O que o Juiz “pode” fazer de ofício no Processo Penal?

A utilização de aspas na palavra “pode” no título tem sentido. Tratarei do que o Código de Processo Penal (CPP) admite que os Juízes façam de ofício, mas não significa que a permissão legal passa pelo filtro de recepcionalidade, considerando que algumas disposições não se harmonizam com a Constituição Federal. Em outros casos, haverá obrigatoriedade da atuação do Magistrado, o que contraria a palavra “pode”.

Em alguns casos, há resquícios inquisitivos que violam o sistema acusatório pretendido pela Constituição Federal (art. 129, I). Para muitos doutrinadores, essas normas processuais que instituem a atuação do Juiz de ofício no processo penal não foram recepcionadas pela Constituição de 1988 ou devem ser interpretadas como admissíveis unicamente em benefício do acusado (princípio do “favor rei”).

Logo no art. 5º, inciso II, do Código de Processo Penal, constata-se uma das disposições processuais mais preocupantes e que, para muitos doutrinadores, não foi recepcionada pela atual Constituição, por violar a imparcialidade do Magistrado e a separação entre julgador e acusador. Trata-se da possibilidade de início do inquérito policial mediante requisição da autoridade judiciária, que seria a atuação de ofício por excelência, antes mesmo da atividade policial.
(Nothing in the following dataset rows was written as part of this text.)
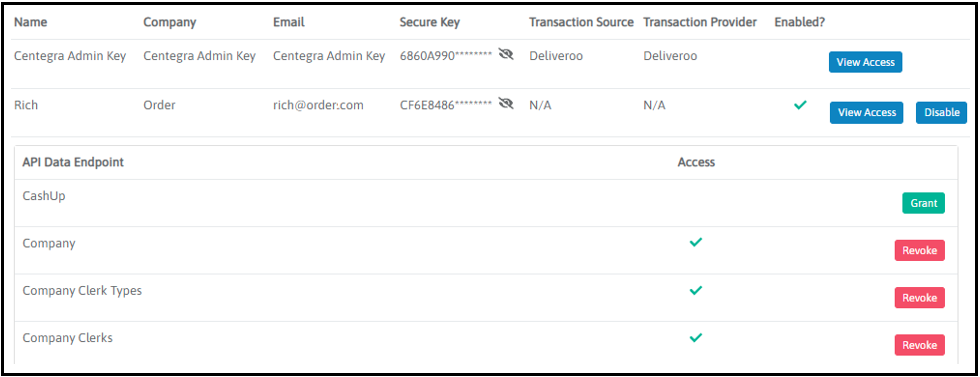The width and height of the screenshot is (980, 377).
Task: Click the Transaction Source column header
Action: (x=581, y=23)
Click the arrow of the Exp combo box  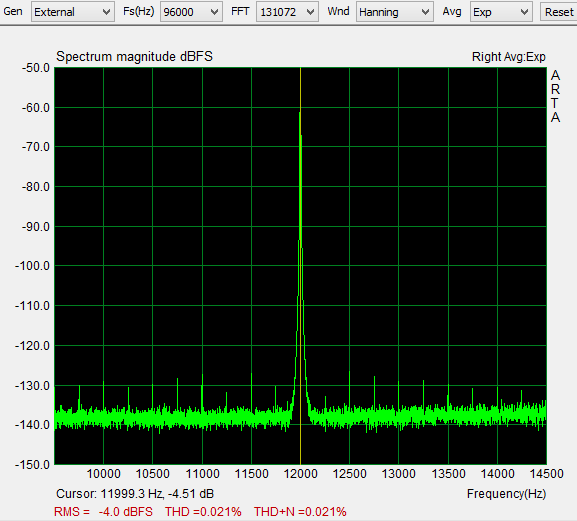[x=524, y=12]
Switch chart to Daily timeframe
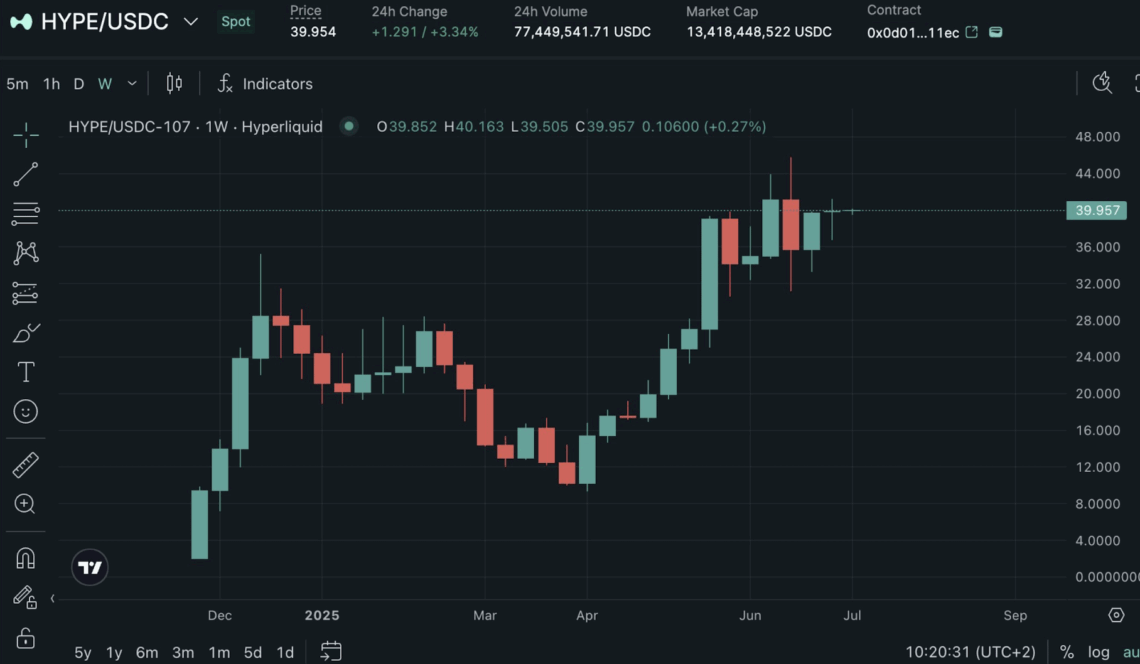Viewport: 1140px width, 664px height. tap(78, 84)
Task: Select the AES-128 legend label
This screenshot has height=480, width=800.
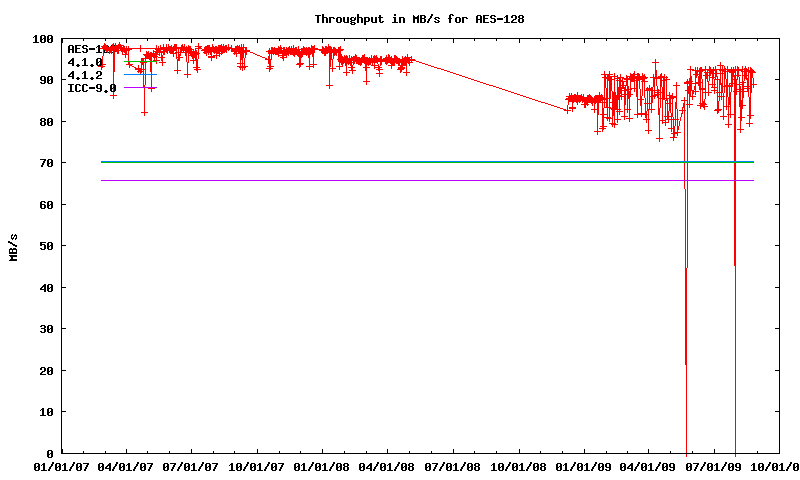Action: (x=84, y=49)
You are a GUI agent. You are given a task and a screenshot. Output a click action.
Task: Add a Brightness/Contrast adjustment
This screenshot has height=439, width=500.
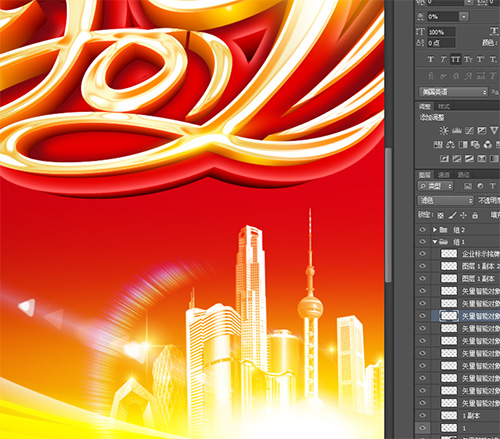coord(444,130)
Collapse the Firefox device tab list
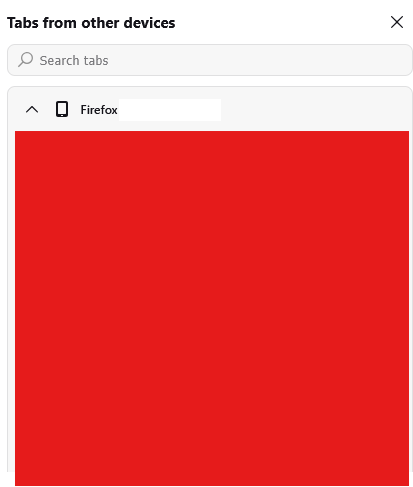Viewport: 413px width, 487px height. 32,109
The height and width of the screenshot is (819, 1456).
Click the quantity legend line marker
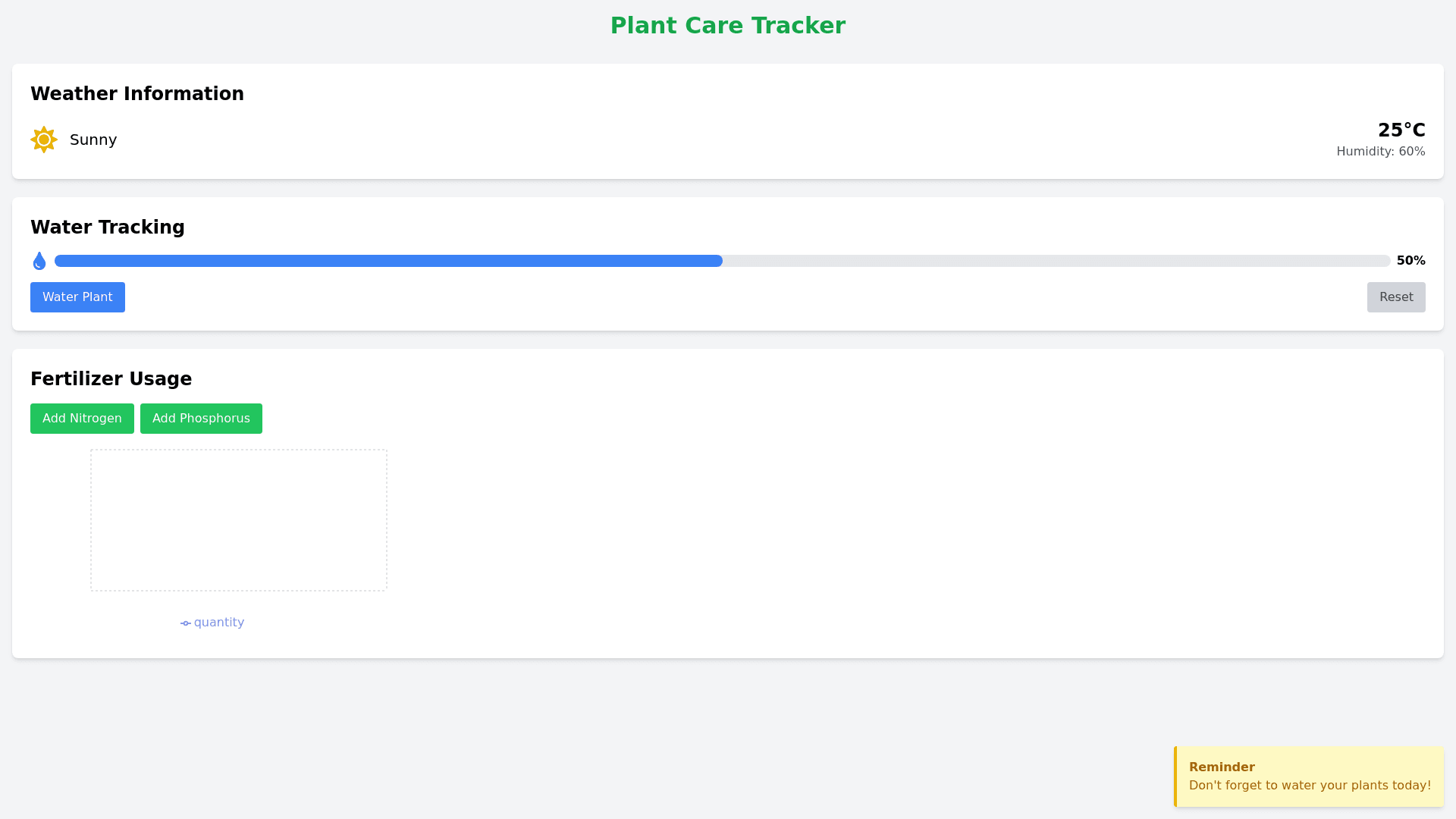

Por sua vez, o art. 33 do Código de Processo Penal autoriza que o Juiz, de ofício, nomeie curador especial ao ofendido menor de 18 anos, ou mentalmente enfermo, que não tiver representante legal ou se colidirem os interesses deste com os daquele. O curador especial terá a função de exercer o direito de queixa.

O art. 61 do CPP determina que o Juiz, em qualquer fase do processo, se reconhecer extinta a punibilidade, declare-o de ofício. Como se constata, trata-se de um dever do Magistrado, de observância obrigatória.

O art. 94 do CPP prevê a possibilidade de que o Juiz, de ofício, suspenda o curso da ação penal, nas hipóteses de questão prejudicial.

No âmbito das medidas assecuratórias, o art. 127 do CPP, de forma criticável, permite que o Juiz, de ofício, ordene o sequestro de bens imóveis adquiridos pelo indiciado/acusado com os proventos da infração, em qualquer fase do processo ou ainda antes de oferecida a denúncia ou queixa. Além disso, o art. 133 do CPP prevê que, após o trânsito em julgado da sentença penal condenatória, o Juiz determinará, de ofício, a avaliação e a venda dos bens sequestrados em leilão público.

No que concerne aos incidentes, o art. 147 do CPP possibilita que o Magistrado inicie de ofício o incidente de falsidade de documento, enquanto o art. 149 prevê o início do incidente de insanidade mental do acusado por meio da atuação de ofício do Juiz.

Um dos pontos mais criticados do Código de Processo Penal é o art. 156, que concede a gestão da prova ao Magistrado. O inciso I prevê a produção antecipada de provas de ofício, inclusive antes da ação penal, o que certamente viola a imparcialidade do julgador. Como um Magistrado seria imparcial se estivesse se preocupando com a gestão da prova antes mesmo do oferecimento da denúncia pelo Ministério Público?

O art. 156, II, do CPP, prevê a possibilidade de que o Magistrado determine a realização de diligências para dirimir dúvida sobre ponto relevante. Ora, em caso de dúvida, a absolvição é impositiva, nos termos do art. 386, VII, do CPP. Além disso, em virtude do princípio da presunção de inocência, se o Magistrado determina a produção de provas para dirimir dúvidas, estará, de alguma forma, tentando desconstituir a presunção de inocência.